_RECORDS TO USE_

>>

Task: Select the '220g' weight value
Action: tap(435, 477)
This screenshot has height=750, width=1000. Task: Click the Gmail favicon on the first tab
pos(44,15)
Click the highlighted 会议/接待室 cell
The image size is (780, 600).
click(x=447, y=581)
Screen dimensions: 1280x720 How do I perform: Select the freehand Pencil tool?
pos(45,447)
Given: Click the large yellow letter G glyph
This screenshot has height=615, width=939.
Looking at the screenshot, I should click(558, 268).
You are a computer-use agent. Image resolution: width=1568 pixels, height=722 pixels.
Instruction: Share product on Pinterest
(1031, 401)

<<
>>

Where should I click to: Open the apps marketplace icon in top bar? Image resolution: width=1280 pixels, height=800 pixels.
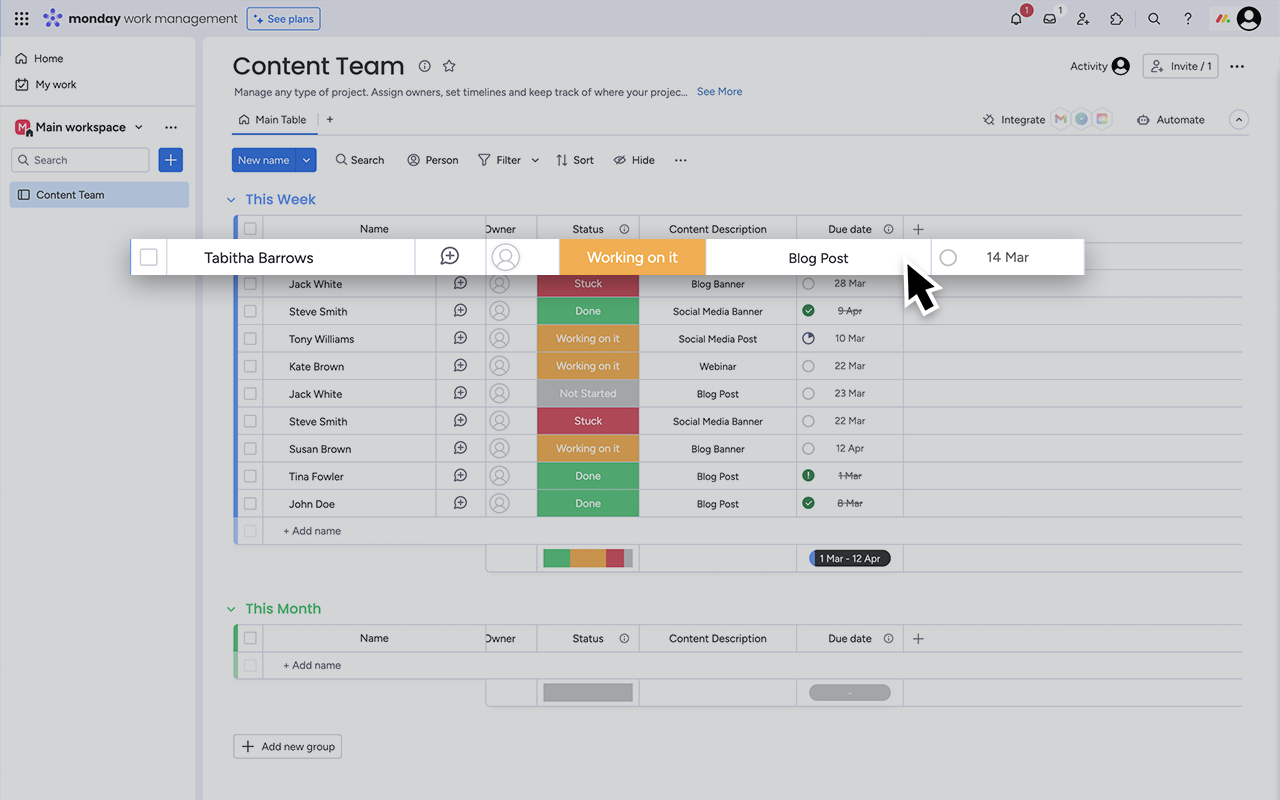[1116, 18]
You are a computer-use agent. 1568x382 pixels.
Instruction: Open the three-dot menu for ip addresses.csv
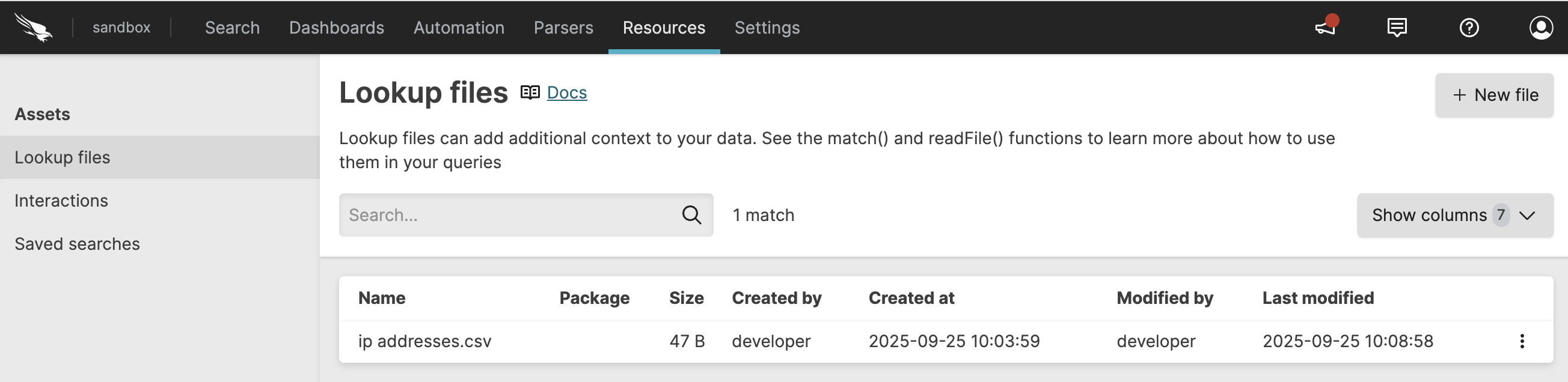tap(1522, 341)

<<
>>

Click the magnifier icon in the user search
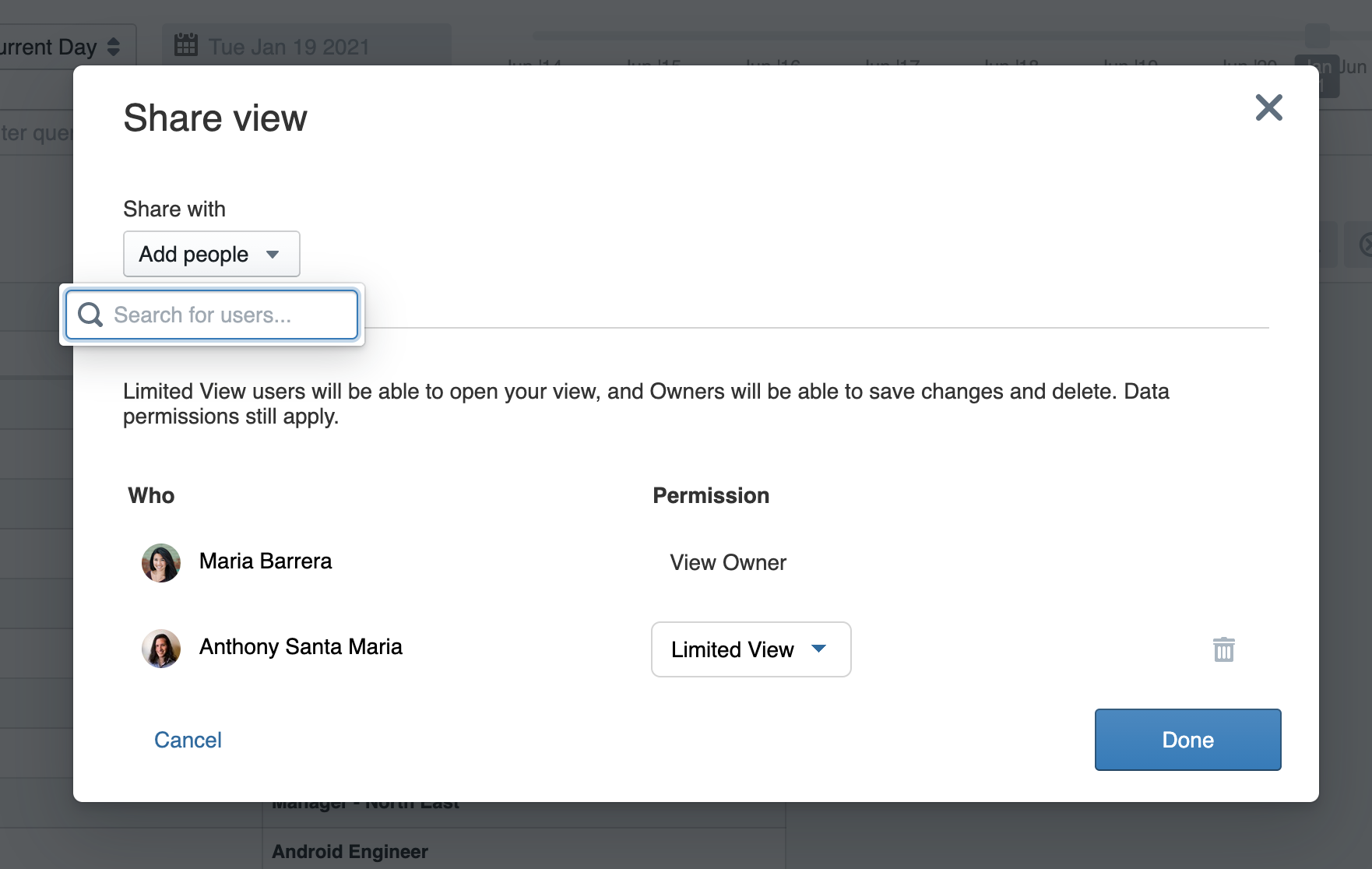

<<

_WORK TO COMPLETE_
Repeat the listing above word for word, starting at the line that contains "Screen dimensions: 1280x720" and ending at the line that contains "(1031, 401)".

_CORRECT RESPONSE_
Screen dimensions: 1280x720 How do I perform: Select the freehand Pencil tool?
pos(45,447)
Given: Click the large yellow letter G glyph
This screenshot has height=615, width=939.
Looking at the screenshot, I should click(558, 268).
You are a computer-use agent. Image resolution: width=1568 pixels, height=722 pixels.
Instruction: Share product on Pinterest
(1031, 401)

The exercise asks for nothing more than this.